- _Action item_:
Where in the listing does the string "agent" appear? Copy every line that holds it.

- _Dataset entries_:
:::
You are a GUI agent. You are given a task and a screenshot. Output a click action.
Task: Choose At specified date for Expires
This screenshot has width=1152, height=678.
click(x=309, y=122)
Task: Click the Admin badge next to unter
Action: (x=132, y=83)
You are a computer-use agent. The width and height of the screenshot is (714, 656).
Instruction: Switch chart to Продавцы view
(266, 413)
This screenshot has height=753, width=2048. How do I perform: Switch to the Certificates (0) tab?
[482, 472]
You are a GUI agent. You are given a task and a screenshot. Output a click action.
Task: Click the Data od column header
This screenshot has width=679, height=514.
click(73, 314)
:::
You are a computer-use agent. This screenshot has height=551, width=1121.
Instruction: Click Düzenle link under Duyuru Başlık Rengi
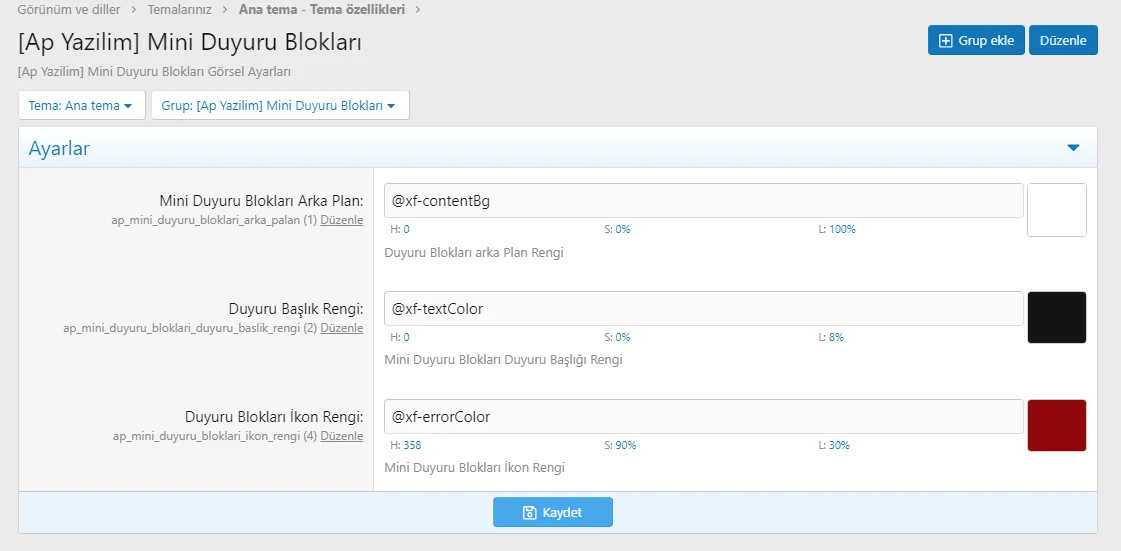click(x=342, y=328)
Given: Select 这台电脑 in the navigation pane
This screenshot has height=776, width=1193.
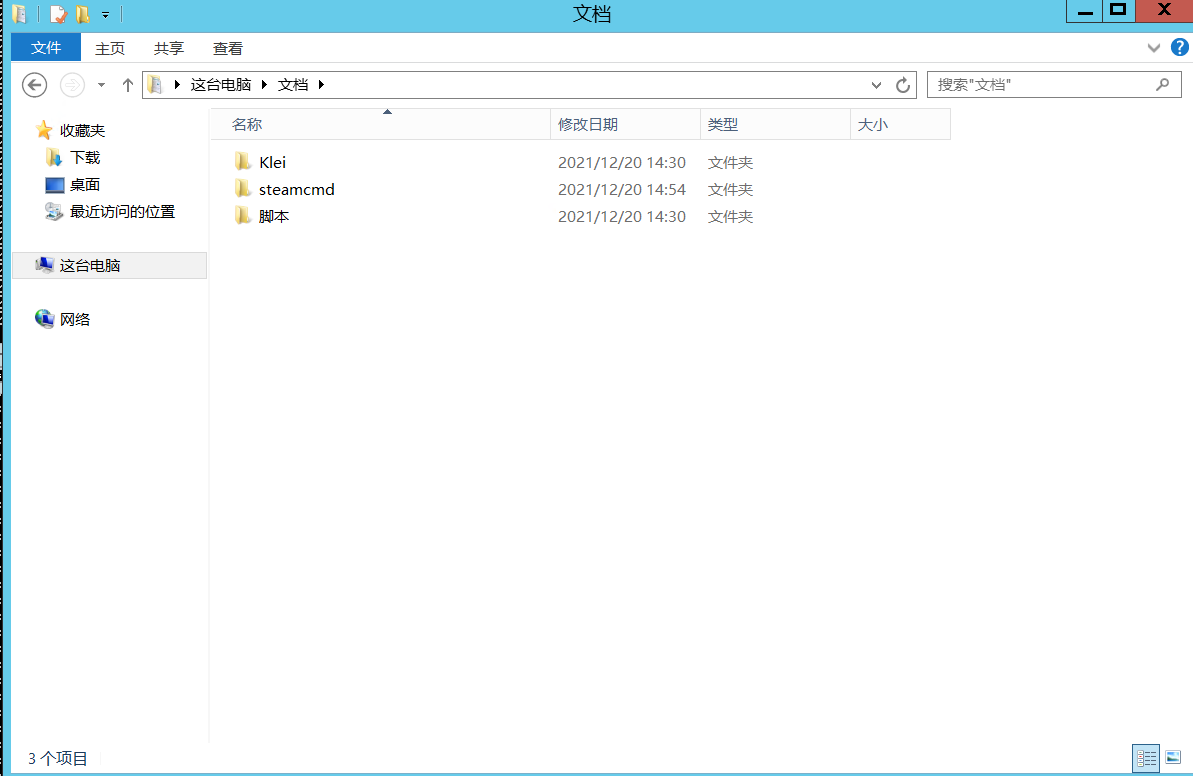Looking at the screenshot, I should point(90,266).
:::
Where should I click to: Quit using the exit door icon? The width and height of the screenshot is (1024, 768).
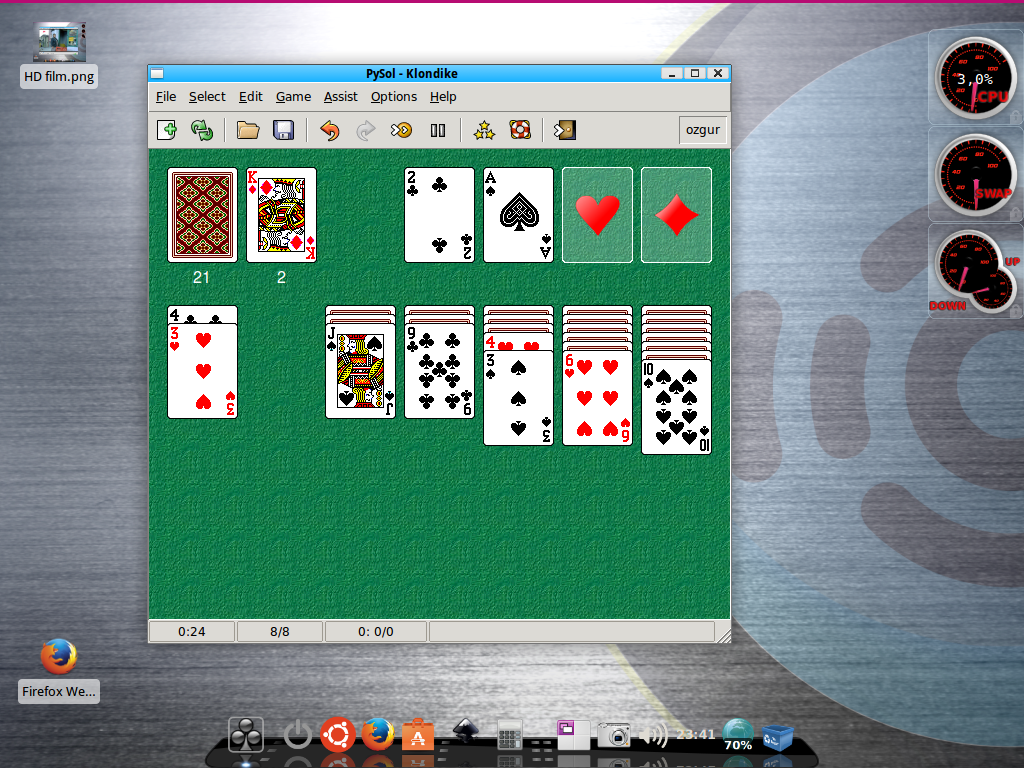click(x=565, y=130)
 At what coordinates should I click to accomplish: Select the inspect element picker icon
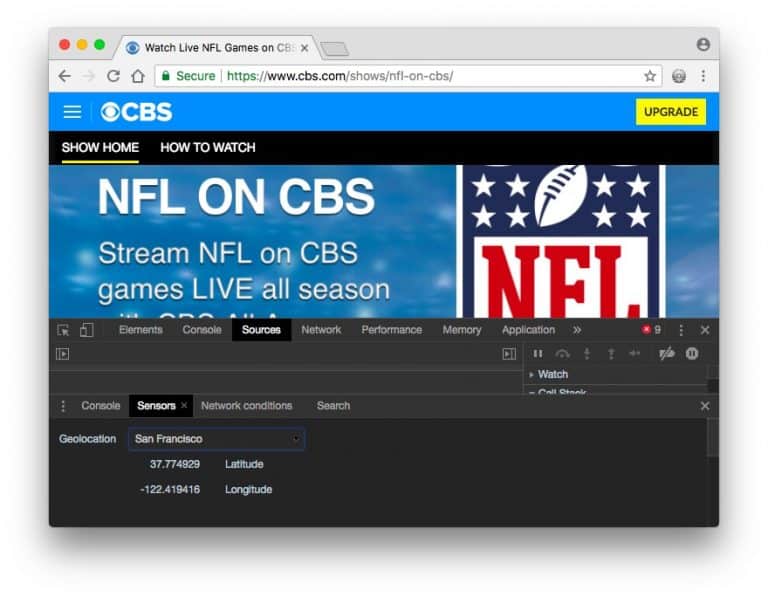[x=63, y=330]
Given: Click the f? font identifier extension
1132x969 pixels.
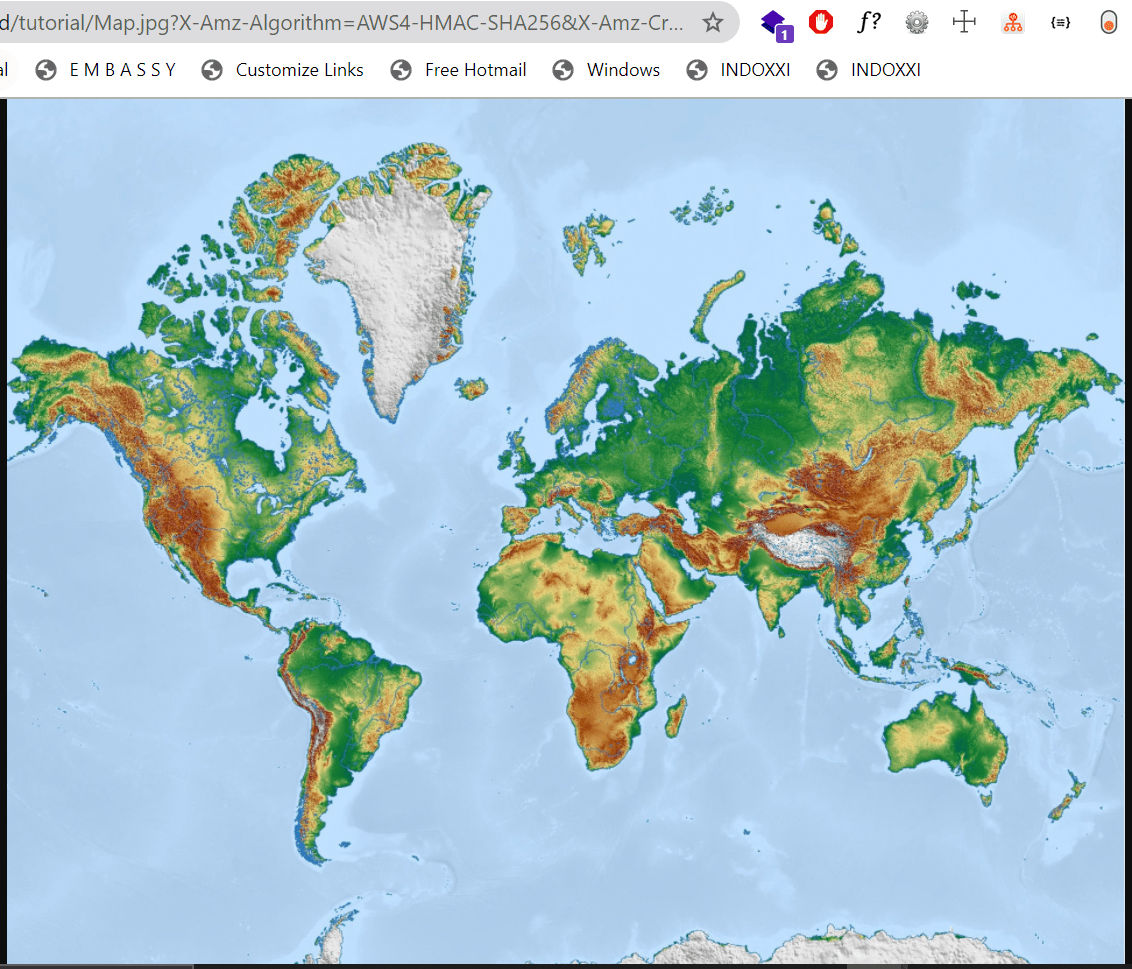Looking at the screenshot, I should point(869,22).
:::
- _Output for this exercise_:
You are a GUI agent. You are given a task and a screenshot. Output a click action.
You are a computer-use agent. The width and height of the screenshot is (714, 656).
You are a GUI agent. You are given a task and a screenshot. Output a click action.
You are a computer-use agent. This screenshot has height=551, width=1121.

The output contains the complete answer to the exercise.